:: GOAL OF THE EXERCISE ::
Pick up the opinion piece on Western non-recognition of Russia's annexation of Crimea after its final sentence and carry it forward.
== EXCERPT TO READ
Non-recognition of Crimea's status as part of Russia must be more than just words
If it looks like a duck and quacks like a duck, it's a duck. Western leaders have all been quick to proclaim non-recognition of Russia's annexation of Crimea. Yet just days after what could only very charitably be called a referendum on Crimea joining Russia (including a creditable 123% vote in favour in Simferopol and minus any option to remain in the country it has existed in for the past two decades) it seems the world is grudgingly accepting the inevitable, having offered only meagre sanctions, and apparently relieved that Russia appears to have settled for 'only Crimea'. If they're not careful their 'no business as usual' mantra will soon sound as tired and hollow as their 'red lines'.
In truth, Russia would probably have annexed it or set up a breakaway state there along with Transnistria, South Ossetia and Abkhazia in the early '90s had it not massively underestimated Ukraine's divergent political direction from that of Russia. It's difficult to see whether this will fulfil Putin's aim of bringing Ukraine as a whole 'back into the fold'; the two countries now have different sides of a historical grievance to rally around.
====
== PROVIDED MATERIAL
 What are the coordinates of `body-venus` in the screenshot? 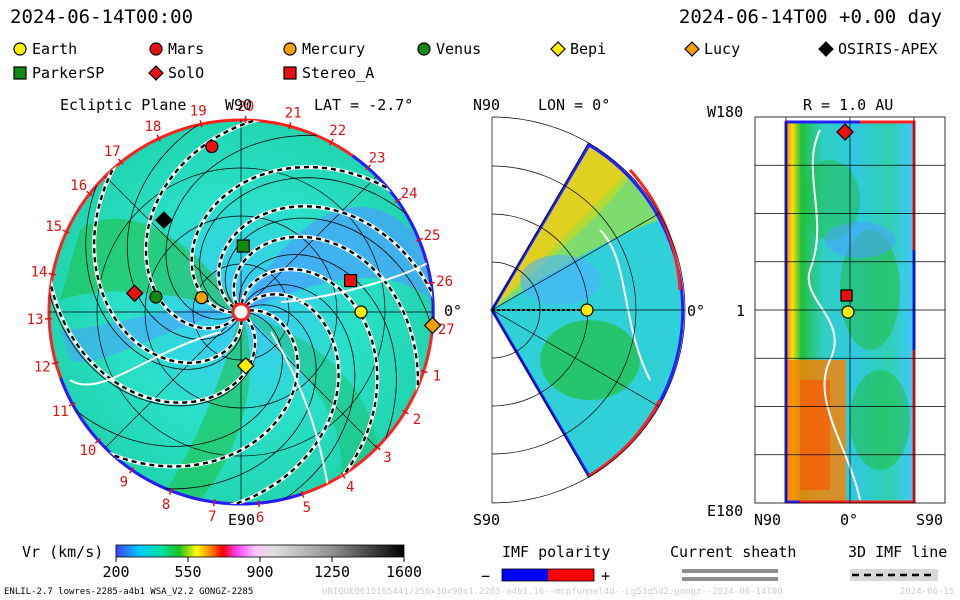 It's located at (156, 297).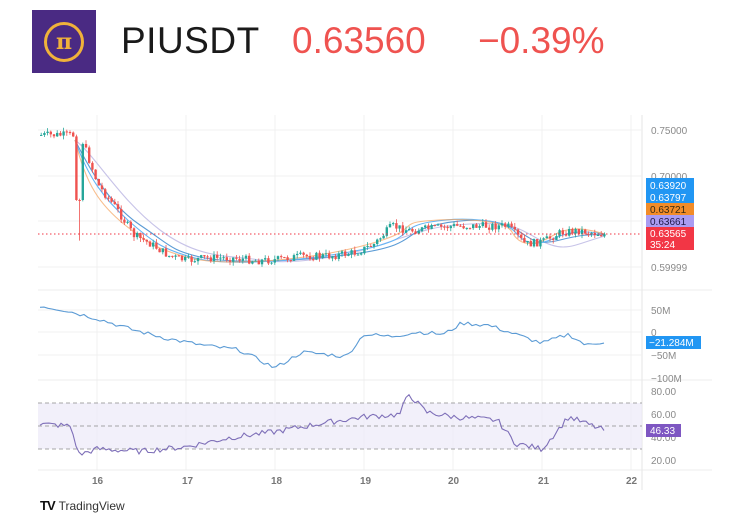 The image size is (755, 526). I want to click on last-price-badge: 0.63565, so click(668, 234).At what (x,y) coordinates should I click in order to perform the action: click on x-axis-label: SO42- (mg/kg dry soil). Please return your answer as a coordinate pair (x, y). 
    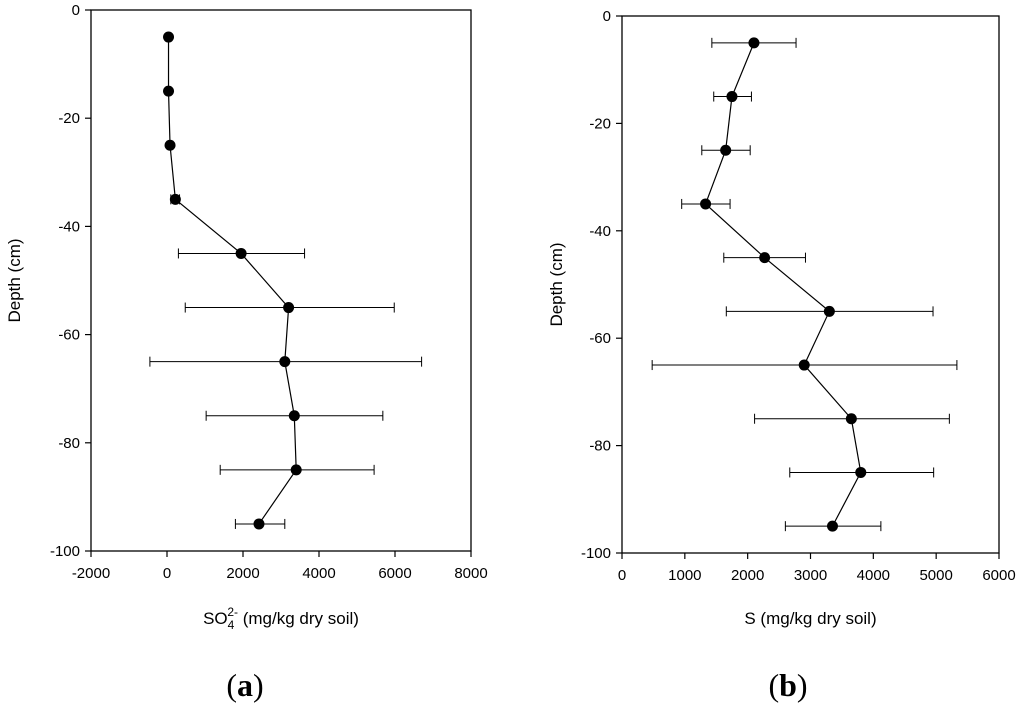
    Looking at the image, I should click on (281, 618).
====
:: ANSWER SECTION ::
In the here and now, clearly the most immediate pressing concern is Ukraine's isolated military units in the peninsula. Whilst both their fortitude and restraint are commendable, there is no international military backing for them whatsoever, and if more of their lives are to be spared, it seems inevitable they will have to withdraw.
Then we must consider the issue of status. There is little prospect of a treaty or formal agreement here. Making any such agreement with Russia would be a catch 22, as making any new agreement would involve formally tearing up a previous one (the 1994 Budapest Memorandum). In so doing, what possible validity could a new agreement have if it could be torn up so easily? Therefore non-recognition seems the only way forward.
For this non-recognition to make any sense however we need to figure out what non-recognition will mean in practice. Non-recognition is absolutely right, but the problem is that if Crimea is treated as a part of the Russian Federation it basically will be. So the wherewithal of non-recognition and how it could work needs to be figured out quite quickly. As an example, Northern Cyprus is never shown on basic maps as anything other than part of the Republic of Cyprus, and this has never lapsed in 40 years. There was for a long time even a trade ban on the export of Northern Cyprus products, abolished only in 2003. Here Greece was the force to push this forward. Ukraine will be in a stronger position to push once the DCFTA with the EU is up and running.
As regards measures on the ground, non-recognition might involve cutting transport links. It seems to me that it would be adding insult to injury to allow Russian Railways to continue to operate trains to Crimea, merely 'transiting' Ukraine proper, and this is an obvious means of sanctioning the tourism industry there. There is a case for cutting rail links between Crimea and mainland Ukraine altogether in fact. In the case of Northern Cyprus, only flights from Turkey can fly into the territory. The same blockade might be enacted by the international community here. Alternative connections could be built up via, for example, Odessa.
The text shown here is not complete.